9 Responses to “But what about the rapist’s rights?”

  1. on 07 Jun 2007 at 8:09 am

    While certainly not anywhere close to the same degree of crime, I find it interesting that you can so easily forgive Gordon Campbell for driving drunk, allowing him to govern the Province.

  2. on 07 Jun 2007 at 10:41 am

    He said on CTV newsnet that he served his full sentence and has the right to live any place he wants to in Canada. He then went on to say that he could not guarantee he wouldn’t rape again.Send him to Toronto/Danforth.

  3. on 07 Jun 2007 at 4:09 pm


    WTF?!?!? Gordon Campbell’s DUI? Get a grip. Having zero tolerance for dangerous offenders like Paul Callow is not the same as condemning all people who have ever been arrested, regardless of the offense, and you know it.

    Nice try to change the topic, but what I wrote in the North Shore News in 2003 about Campbell’s brush with the law is hardly relevant to this case.

  4. on 08 Jun 2007 at 5:43 am

    Sean: the risk of Mr.

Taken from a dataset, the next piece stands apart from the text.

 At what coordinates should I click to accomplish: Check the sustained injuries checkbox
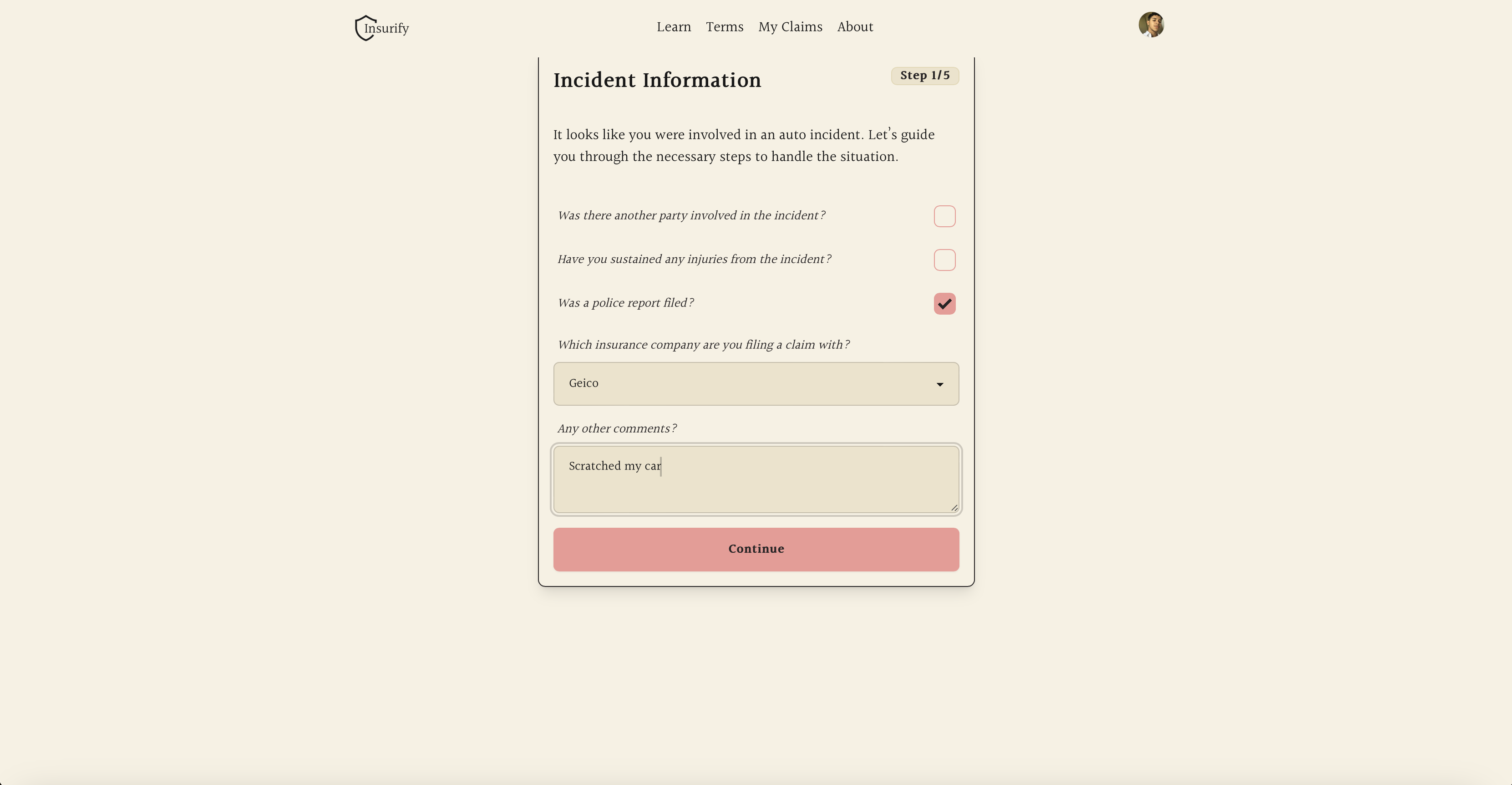tap(944, 260)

Campbell reoffending is low, and his crim wasn’t anywhere close to the same degree. Not so for Mr. Callow.

    At the risk of link-sucking, my March post on the Metblog and the ensuing discussion covered this case well. There’s not a lot to add.

    What I would say is that Callow isn’t allowed back in Ontario, but more importantly, he’s slipped through an odd crack or two in the justice system. Had he committed his crime more recently, he’d probably be designated a Dangerous Offender and still be in prison.

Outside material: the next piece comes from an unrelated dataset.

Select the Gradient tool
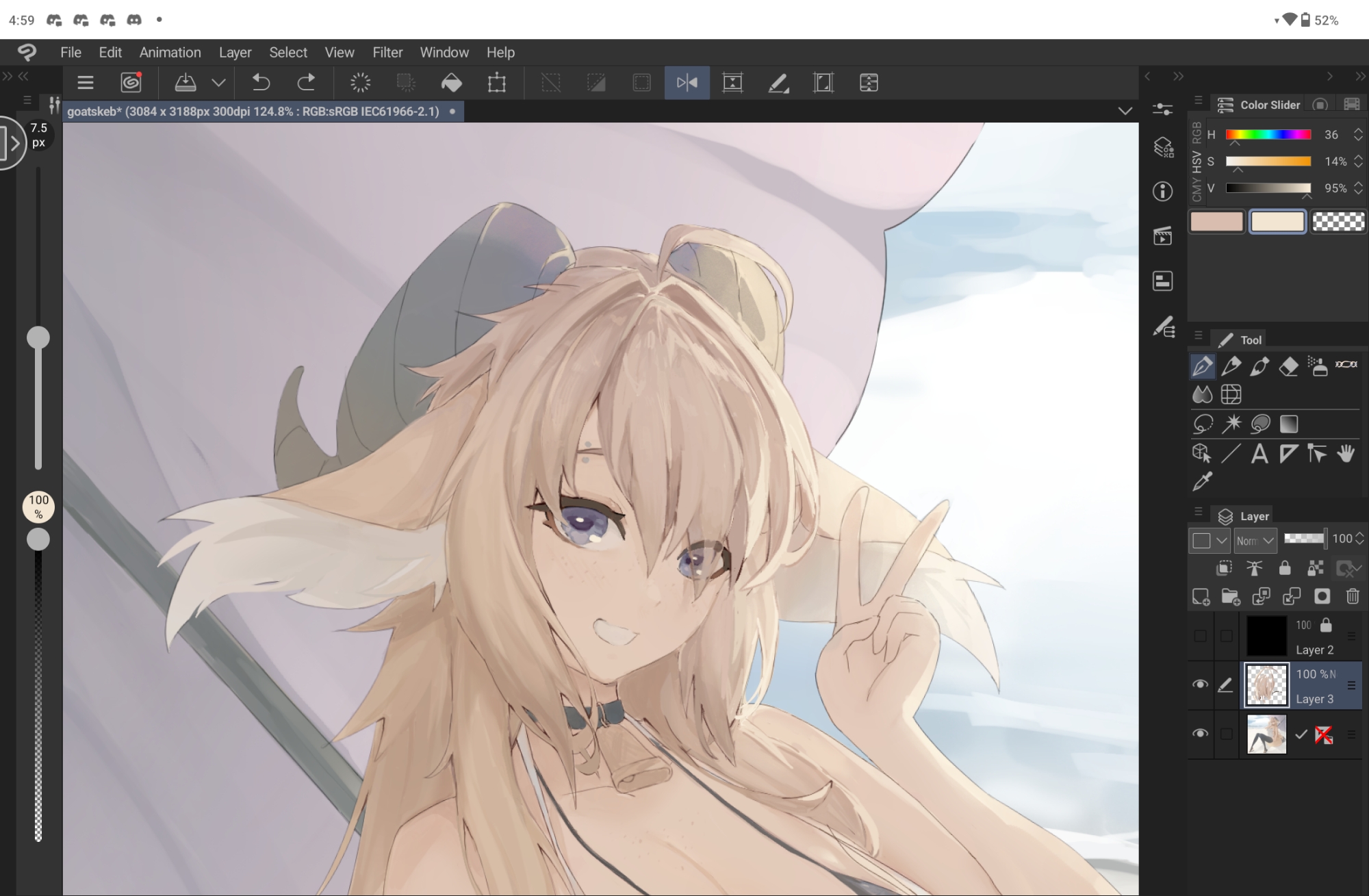 click(x=1288, y=424)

    So he’s out now, having served his entire sentence. But move on to where? I don’t think your suggestion of suicidal castration is very productive.

  5. on 08 Jun 2007 at 2:47 pm

    Ryan, I only was reminded of your March Metroblogging post a few hours after I posted this. Otherwise, it would have been linked to in any case, so no link-sucking apology required.


  6. on 08 Jun 2007 at 7:16 pm

    “While certainly not anywhere close to the same degree of crime”

    “Sean: the risk of Mr. Campbell reoffending is low, and his crim wasn’t anywhere close to the same degree”.

    Do you people even read, or just react?

    Anyways, is all this protesting going to decrease the likelihood of re-offending? I know they have the right to be upset, but I mean, what good can come out of this?

  7. on 17 Jun 2007 at 3:48 am

    This is a little late, but I echo the sentiments when I heard Callow say he “couldn’t guarantee not to reoffend”. In my opinion that places him as a danger to society. When a convicted rapist offers up the opinion that he may rape again, it doesn’t put anybodys mind at ease. And if he does rape again, oh sweet Jesus I would not want to be the bleeding heart who defended him publicly in the media.

  8. on 03 Jul 2007 at 9:37 pm

    Of course he can’t guarantee he won’t reoffend! Anyone who is let out of prison and says “I promise I will NEVER EVER reoffend” is delusional and probably lying. You can never 100% guarantee something! Are we all supposed to be mind-readers now?
    He also said “I think people have a RIGHT to fear me, but SHOULD they? I don’t think so,” meaning he understands people’s worries and fears, but that they don’t need to be because he has no intention of causing any more harm.
    Now, I’m not condoning any of his actions, but I’m in disagreement with the whole “Let’s make his life as miserable as possible!” deal.
    If anything, becoming a crazy mob and harassing this man will only push him into reoffending.
    As of right now, he is living with a family who loves him, and is abiding to all the conditions set to his release.
    I just think it’s weird that God can forgive all if they show remorse, but human beings can’t? It’s depressing.
    Even if you aren’t a Christian, I think we can all abide by the simple rule that we live and let live. If you don’t like the rules set by the government that the people set into power, then change the rules. Don’t go breaking the law just to be a hero.

  9. on 21 Aug 2007 at 1:54 am

    So how’s that “ad infinitum” you mentioned in your post working out for you? How many communities has he been “driven out” of since he moved to Fraser Heights. Guess your crystal ball is broken huh?